In my article, I describe about John Milton a great poet.
Milton’s Life
John Milton (1608-1674) was born in London on 9th December, 1608. His father was a lover of literature, and the child enjoyed all the advantages of a cultivated home. He was educated at St. Paul’s school, and at Christ’s College, Cambridge, where he remained seven years, taking his B.A. in 1629 and his M.A. in 1632.
His systematic studies did not, however, close with the close of his college course. He, now, took up his abode in the country house of the family at Horton and decided to give himself up entirely to self-culture and poetry. During six years of his stay here, he was able to pursue his studies undisturbed and thus became a great scholar. This point is important because his learning everywhere nourishes and interpenetrates his poetic work. Having now reached his thirtieth year, he resolved to complete his studies by travel. He, therefore, left London in May, 1638, and went by way of Paris to Italy; however, he was called back by news of the critical state of things at home. Back in London from 1640 he was quite as a supporter of the Puritan cause.

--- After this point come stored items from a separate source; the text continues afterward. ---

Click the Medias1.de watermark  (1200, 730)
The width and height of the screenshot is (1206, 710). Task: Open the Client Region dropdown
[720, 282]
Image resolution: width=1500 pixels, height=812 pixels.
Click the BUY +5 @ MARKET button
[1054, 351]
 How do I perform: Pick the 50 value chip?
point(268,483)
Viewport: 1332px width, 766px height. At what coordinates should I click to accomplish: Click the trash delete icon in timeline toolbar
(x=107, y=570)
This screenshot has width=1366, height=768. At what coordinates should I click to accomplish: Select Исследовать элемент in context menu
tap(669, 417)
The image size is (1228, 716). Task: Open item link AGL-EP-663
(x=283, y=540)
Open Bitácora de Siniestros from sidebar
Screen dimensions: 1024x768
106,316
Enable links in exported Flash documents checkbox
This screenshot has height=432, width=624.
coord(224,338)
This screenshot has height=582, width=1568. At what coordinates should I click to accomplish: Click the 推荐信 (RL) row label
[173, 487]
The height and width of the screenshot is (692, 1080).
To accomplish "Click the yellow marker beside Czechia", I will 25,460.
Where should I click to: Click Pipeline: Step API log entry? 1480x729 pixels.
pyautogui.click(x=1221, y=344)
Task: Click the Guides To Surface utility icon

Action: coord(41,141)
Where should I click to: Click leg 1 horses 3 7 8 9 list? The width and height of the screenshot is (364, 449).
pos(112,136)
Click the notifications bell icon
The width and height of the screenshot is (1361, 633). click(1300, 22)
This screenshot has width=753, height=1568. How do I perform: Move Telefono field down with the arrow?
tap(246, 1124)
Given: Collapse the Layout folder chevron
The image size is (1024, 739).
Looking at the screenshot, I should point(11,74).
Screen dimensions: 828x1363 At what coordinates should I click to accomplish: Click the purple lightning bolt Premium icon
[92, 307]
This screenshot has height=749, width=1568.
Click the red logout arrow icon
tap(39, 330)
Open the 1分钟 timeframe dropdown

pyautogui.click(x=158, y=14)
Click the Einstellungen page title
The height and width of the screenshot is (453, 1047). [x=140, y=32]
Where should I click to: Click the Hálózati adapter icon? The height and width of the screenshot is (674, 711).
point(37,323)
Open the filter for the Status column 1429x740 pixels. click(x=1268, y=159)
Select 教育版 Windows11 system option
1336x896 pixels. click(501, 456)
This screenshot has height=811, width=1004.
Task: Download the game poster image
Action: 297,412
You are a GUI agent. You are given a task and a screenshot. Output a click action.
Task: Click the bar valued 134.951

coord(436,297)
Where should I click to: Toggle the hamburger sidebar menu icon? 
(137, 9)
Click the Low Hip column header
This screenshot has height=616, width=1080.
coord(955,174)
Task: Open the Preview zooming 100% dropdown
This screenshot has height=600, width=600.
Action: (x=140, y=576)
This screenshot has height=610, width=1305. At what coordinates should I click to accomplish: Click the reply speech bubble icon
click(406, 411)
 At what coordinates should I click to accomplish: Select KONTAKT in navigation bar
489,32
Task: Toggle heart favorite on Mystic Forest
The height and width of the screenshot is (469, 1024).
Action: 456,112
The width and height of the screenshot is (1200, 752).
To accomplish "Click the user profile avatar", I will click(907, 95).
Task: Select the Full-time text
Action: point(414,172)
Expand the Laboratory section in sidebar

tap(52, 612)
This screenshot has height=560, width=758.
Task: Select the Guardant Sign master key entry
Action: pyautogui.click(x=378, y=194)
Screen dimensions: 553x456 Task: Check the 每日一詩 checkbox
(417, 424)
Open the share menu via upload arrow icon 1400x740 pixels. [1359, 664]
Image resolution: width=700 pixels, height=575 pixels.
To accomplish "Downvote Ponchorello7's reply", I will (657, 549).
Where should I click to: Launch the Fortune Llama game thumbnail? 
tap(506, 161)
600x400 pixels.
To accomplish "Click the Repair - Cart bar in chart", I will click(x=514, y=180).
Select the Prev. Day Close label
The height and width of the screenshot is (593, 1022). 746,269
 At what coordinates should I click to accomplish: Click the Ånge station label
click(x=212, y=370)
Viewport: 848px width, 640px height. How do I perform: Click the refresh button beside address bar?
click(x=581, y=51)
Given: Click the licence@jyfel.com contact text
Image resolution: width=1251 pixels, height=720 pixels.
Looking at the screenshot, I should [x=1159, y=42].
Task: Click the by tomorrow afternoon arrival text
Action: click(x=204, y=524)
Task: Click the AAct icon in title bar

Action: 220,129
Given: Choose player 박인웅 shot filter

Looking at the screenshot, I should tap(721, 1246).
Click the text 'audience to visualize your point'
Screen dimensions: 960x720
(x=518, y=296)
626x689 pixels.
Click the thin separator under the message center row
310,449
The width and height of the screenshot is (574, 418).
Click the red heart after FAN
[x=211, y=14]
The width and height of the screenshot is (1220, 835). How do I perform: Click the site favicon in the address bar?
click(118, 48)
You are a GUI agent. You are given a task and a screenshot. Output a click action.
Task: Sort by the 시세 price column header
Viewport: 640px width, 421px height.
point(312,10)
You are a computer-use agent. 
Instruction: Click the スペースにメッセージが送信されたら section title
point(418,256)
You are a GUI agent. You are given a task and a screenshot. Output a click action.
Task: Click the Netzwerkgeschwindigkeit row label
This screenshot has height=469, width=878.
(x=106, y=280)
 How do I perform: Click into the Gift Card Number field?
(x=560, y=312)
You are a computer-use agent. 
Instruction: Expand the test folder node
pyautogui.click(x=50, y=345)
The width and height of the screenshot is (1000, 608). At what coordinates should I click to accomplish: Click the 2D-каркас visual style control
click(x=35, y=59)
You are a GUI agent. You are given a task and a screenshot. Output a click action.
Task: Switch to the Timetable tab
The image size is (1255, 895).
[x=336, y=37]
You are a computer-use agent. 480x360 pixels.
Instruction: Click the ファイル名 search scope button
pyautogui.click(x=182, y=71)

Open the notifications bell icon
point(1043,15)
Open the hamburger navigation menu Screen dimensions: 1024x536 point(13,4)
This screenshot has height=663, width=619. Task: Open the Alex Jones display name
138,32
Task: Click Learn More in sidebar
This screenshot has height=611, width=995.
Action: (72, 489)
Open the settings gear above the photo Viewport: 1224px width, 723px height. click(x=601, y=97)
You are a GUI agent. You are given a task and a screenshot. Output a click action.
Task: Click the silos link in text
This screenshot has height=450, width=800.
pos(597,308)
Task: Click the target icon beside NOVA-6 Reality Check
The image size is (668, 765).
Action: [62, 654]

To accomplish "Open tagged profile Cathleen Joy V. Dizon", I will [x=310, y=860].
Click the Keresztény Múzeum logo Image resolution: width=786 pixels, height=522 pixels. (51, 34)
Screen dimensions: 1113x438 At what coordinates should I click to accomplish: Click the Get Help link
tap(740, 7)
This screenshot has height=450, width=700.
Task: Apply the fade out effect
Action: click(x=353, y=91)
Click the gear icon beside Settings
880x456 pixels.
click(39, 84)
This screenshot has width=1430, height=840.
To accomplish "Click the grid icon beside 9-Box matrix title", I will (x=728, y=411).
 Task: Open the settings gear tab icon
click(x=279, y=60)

On the establishment of the Commonwealth he was appointed Latin Secretary to the Committee of Foreign Affairs. In 1643, he married Mary Powell, but the union proved a most unhappy one. Early in 1653 a terrible calamity overtook him; he lost his sight and became totally blind. Three years later he married again, but his wife, Catherine Woodcock, died within fifteen months. On the restoration of Charles II, Milton was arrested and two of his books were publicly burnt; but he was soon released and permitted to drop into political obscurity. He was now poor and lonely as well as blind; his third wife, Elizabeth Munhall brought some comfort to his declining years. It was in darkness and sorrow, therefore, that he now turned back upon the ambitious poetical designs – his Paradise Lost was published in 1667, Paradise Regained and Samson Agonists together in 1671. Three years later on 8th November, 1674 Milton died.
Milton’s Works
His famous works are – L’Allegro and II Penseroso (1633), Comus (1634), Lycidas (1637), Areopagitica (a collection of his prose pamphlets), Paradise Lost(1667), Paradise Regained and Samson Agonistes(1671). In Milton’s work the moral and religious influences of Puritanism were blended with the generous culture of the Renaissance. It was this combination of elements which gave its distinctive quality to his greatest poetry.
After Shakespeare, Milton is the greatest English poet outside the drama. He is regarded as one of the three or four supreme poets of the world. We find in him a wonderful union of intellectual and creative power. He is also a consummate artist. He is the most sublime of English poets and the acknowledge master of the grand style. In sustained majesty of thought and diction he has no rival. His descriptive power is astonishing. He is known for the great and varied beauty of style and versification; he is, thus, the great master of the blank verse which had not been thus far used so effectively for a non-dramatic poem.